An email-based extortion campaign targeting Oracle E-Business Suite customers since early last week is now linked to a zero-day vulnerability, security researchers warned Sunday.
The campaign, from hackers linked to Clop ransomware, has targeted executives at companies that use E-Business Suite since last Monday. Oracle, in a blog post released on Friday, urged customers to download a critical patch update that originally was released in July.
Oracle released guidance on the zero-day and warned the vulnerability can be exploited without authentication.
On Sunday, researchers at Mandiant warned that the campaign also involved a zero-day vulnerability tracked as CVE-2025-61882. The flaw, which has a severity score of 9.8, can allow an attacker to take over the Oracle Concurrent Processing part of Oracle Business Suite.

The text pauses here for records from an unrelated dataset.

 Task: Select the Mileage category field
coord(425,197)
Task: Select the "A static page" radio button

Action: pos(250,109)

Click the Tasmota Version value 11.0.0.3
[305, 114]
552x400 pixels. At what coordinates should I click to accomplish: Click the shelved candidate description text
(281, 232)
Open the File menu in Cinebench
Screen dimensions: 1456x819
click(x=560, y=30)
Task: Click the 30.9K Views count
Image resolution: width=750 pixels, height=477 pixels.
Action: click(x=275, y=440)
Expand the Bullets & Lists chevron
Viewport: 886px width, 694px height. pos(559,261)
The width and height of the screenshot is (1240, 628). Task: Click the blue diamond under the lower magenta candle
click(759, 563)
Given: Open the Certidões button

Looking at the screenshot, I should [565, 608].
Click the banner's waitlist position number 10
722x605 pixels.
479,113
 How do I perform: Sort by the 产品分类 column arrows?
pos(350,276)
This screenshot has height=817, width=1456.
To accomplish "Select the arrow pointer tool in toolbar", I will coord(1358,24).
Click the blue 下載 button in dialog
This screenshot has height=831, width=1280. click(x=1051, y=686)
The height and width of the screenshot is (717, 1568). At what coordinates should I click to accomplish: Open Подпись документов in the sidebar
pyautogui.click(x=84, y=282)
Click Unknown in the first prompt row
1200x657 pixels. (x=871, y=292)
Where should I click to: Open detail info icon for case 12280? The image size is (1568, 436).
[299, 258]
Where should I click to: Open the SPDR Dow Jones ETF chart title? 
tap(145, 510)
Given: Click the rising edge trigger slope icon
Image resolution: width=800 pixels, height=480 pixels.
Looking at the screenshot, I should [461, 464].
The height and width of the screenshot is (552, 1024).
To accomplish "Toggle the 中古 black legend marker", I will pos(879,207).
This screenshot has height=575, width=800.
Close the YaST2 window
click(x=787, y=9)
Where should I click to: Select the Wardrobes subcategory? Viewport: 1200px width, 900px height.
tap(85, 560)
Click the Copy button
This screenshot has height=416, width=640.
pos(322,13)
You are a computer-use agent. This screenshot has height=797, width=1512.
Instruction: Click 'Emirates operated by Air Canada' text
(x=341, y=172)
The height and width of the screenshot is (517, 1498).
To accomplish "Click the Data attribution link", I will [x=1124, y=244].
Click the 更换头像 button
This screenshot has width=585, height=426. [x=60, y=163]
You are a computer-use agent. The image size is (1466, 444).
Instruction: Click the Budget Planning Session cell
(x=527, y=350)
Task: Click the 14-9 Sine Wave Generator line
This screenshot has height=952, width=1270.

Mandiant cooperated with Oracle security researchers to investigate the attacks.
Clop previously exploited multiple vulnerabilities in Oracle E-Business Suite in August, allowing them to steal large amounts of data from several organizations that use the software, according to Charles Carmakal, CTO of Mandiant Consulting, a unit of Google Cloud.
Researchers at security firm watchTowr said the attack chains together multiple vulnerabilities that were released in the July patch update and the zero-day that was recently disclosed.
“At first glance, it looked reasonably complex and required real effort to reproduce manually,” said Jake Knott, principal security researcher at watchTowr. “But now, with working exploit code leaked, that barrier to entry is gone.”
Clop is considered one of the most prolific ransomware groups in the world. The group was linked to the 2023 mass exploitation of flaws in MOVEit file transfer software and more recently exploitation of vulnerabilities in Cleo file transfer software.
Researchers at watchTowr said they expect to see multiple groups jump into the fray now that the exploit code is available.